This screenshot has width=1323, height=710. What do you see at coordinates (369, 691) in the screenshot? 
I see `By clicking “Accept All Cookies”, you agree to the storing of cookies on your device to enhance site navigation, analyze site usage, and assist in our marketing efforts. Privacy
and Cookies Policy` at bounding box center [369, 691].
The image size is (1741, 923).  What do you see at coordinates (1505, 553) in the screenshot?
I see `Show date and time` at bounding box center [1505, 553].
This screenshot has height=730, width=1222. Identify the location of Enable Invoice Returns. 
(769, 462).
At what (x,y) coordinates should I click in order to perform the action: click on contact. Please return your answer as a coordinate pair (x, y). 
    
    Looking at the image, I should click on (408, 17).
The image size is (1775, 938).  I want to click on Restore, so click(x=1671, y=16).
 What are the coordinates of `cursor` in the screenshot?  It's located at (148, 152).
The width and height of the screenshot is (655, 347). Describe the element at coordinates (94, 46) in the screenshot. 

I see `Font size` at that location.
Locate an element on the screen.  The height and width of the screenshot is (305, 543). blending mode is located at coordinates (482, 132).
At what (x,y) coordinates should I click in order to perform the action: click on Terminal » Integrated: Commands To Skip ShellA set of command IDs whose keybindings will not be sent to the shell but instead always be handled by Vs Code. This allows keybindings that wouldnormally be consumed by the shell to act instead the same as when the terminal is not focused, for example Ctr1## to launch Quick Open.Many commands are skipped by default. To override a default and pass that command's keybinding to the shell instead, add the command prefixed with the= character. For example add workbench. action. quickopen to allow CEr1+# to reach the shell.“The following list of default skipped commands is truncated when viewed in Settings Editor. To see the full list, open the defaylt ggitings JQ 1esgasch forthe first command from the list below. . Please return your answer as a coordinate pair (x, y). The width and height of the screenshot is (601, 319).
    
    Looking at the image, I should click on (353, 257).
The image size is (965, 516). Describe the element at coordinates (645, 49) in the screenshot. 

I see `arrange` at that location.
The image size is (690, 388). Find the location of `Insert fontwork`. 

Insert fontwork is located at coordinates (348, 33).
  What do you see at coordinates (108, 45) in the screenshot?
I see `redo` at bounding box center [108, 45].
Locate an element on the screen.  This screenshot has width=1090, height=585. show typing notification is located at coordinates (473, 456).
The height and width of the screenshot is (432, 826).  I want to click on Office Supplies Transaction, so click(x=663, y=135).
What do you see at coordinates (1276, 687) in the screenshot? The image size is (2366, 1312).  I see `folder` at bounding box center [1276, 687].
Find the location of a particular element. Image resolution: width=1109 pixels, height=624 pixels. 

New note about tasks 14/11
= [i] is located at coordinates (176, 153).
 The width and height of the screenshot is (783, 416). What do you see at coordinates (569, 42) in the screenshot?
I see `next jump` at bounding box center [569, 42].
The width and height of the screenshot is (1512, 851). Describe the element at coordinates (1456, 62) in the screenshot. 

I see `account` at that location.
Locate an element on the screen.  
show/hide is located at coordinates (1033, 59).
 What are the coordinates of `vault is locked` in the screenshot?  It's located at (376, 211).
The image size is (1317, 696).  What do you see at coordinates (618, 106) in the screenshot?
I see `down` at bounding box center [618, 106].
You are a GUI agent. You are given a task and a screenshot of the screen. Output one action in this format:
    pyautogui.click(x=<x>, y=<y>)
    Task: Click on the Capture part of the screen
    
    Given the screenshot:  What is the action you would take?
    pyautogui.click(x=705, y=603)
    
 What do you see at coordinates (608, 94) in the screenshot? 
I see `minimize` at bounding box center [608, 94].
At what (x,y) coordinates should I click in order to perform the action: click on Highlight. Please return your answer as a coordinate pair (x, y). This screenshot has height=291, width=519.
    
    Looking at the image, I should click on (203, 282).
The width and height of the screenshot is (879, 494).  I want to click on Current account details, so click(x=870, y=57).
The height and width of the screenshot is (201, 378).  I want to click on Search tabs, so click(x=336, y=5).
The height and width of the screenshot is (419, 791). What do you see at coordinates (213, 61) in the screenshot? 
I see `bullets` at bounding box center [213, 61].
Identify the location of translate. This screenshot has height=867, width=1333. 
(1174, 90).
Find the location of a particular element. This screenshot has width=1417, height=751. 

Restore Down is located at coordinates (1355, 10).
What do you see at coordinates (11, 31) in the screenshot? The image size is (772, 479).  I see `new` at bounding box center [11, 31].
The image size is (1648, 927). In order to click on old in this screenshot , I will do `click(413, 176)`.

++++++++++++++++++++

▶ **STATED GOAL**
Retype the rows above without any changes, beginning at the line that contains "has height=291, width=519." and stopping after the line that contains "The height and width of the screenshot is (201, 378).".

▶ **SOLUTION TO THE EXERCISE**
At what (x,y) coordinates should I click in order to perform the action: click on Highlight. Please return your answer as a coordinate pair (x, y). This screenshot has height=291, width=519.
    
    Looking at the image, I should click on (203, 282).
The width and height of the screenshot is (879, 494).  I want to click on Current account details, so click(x=870, y=57).
The height and width of the screenshot is (201, 378).  I want to click on Search tabs, so click(x=336, y=5).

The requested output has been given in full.